:: ASSIGNMENT ::
From the entries below, transcribe exactly the lines between the line holding "Where should I click to: Click the Vector" and the line holding "1100x354 pixels. How", inclusive; skip all other lines.

:: PROVIDED RECORDS ::
===============

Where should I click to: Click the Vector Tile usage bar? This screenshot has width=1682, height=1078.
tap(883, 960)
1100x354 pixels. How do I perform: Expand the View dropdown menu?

===============

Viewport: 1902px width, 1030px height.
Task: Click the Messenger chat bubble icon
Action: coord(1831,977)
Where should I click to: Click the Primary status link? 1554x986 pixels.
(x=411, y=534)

===============

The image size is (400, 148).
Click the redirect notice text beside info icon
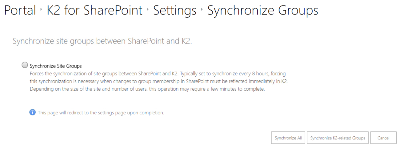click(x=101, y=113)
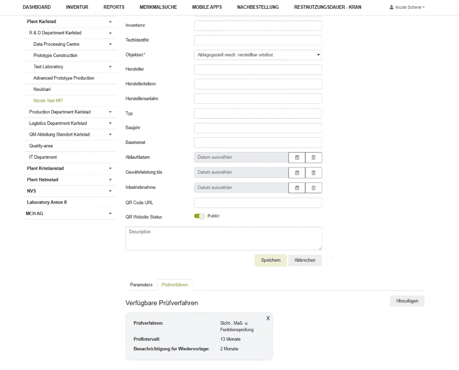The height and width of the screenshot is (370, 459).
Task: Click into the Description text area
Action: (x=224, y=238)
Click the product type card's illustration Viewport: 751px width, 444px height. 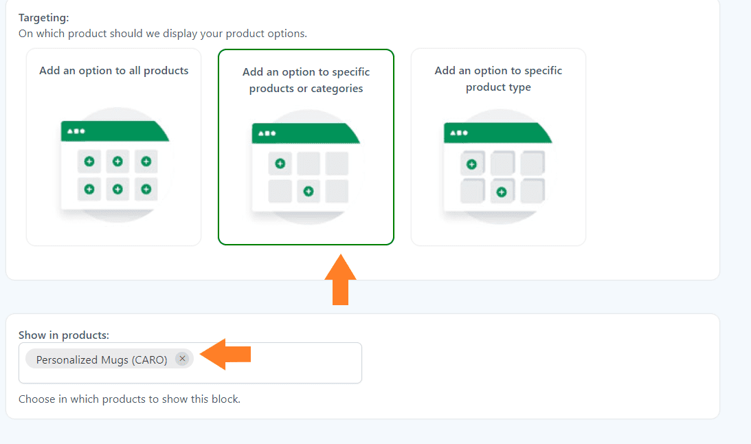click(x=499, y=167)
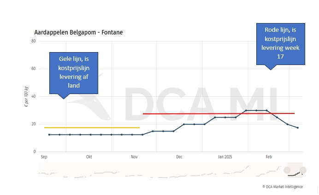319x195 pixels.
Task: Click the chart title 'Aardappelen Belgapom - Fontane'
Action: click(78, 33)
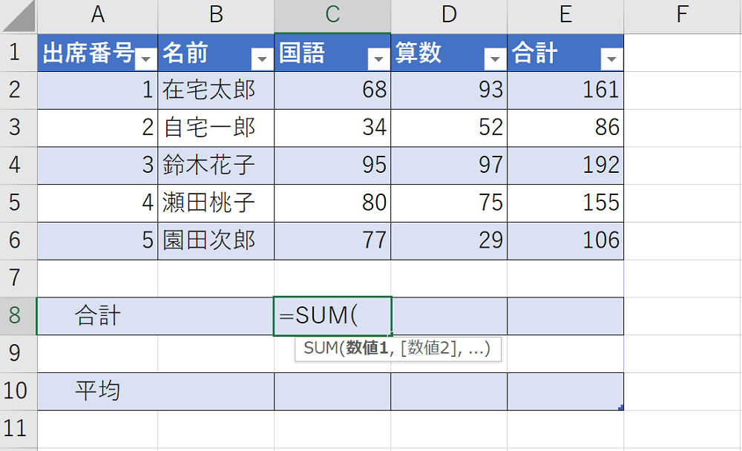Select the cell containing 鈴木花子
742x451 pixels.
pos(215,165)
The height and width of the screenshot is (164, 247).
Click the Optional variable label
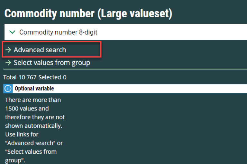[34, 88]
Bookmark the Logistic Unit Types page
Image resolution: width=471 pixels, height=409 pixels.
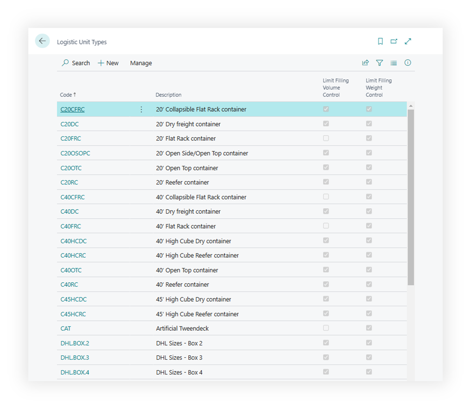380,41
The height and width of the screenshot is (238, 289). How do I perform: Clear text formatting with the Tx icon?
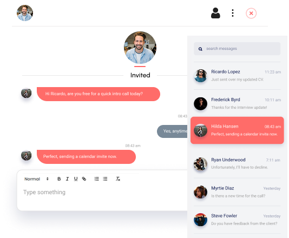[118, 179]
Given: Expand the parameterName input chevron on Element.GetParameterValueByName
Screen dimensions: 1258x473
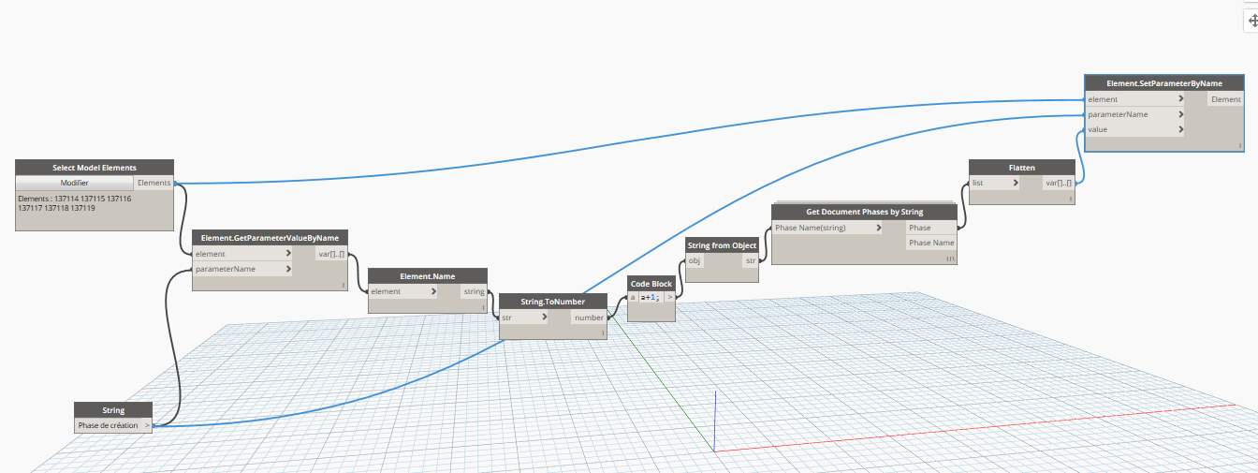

===============

:: ANSWER TO THIS PROBLEM ::
Where should I click to: Click the Vector Tile usage bar? This screenshot has width=1682, height=1078.
tap(883, 960)
1100x354 pixels. How do I perform: Expand the View dropdown menu?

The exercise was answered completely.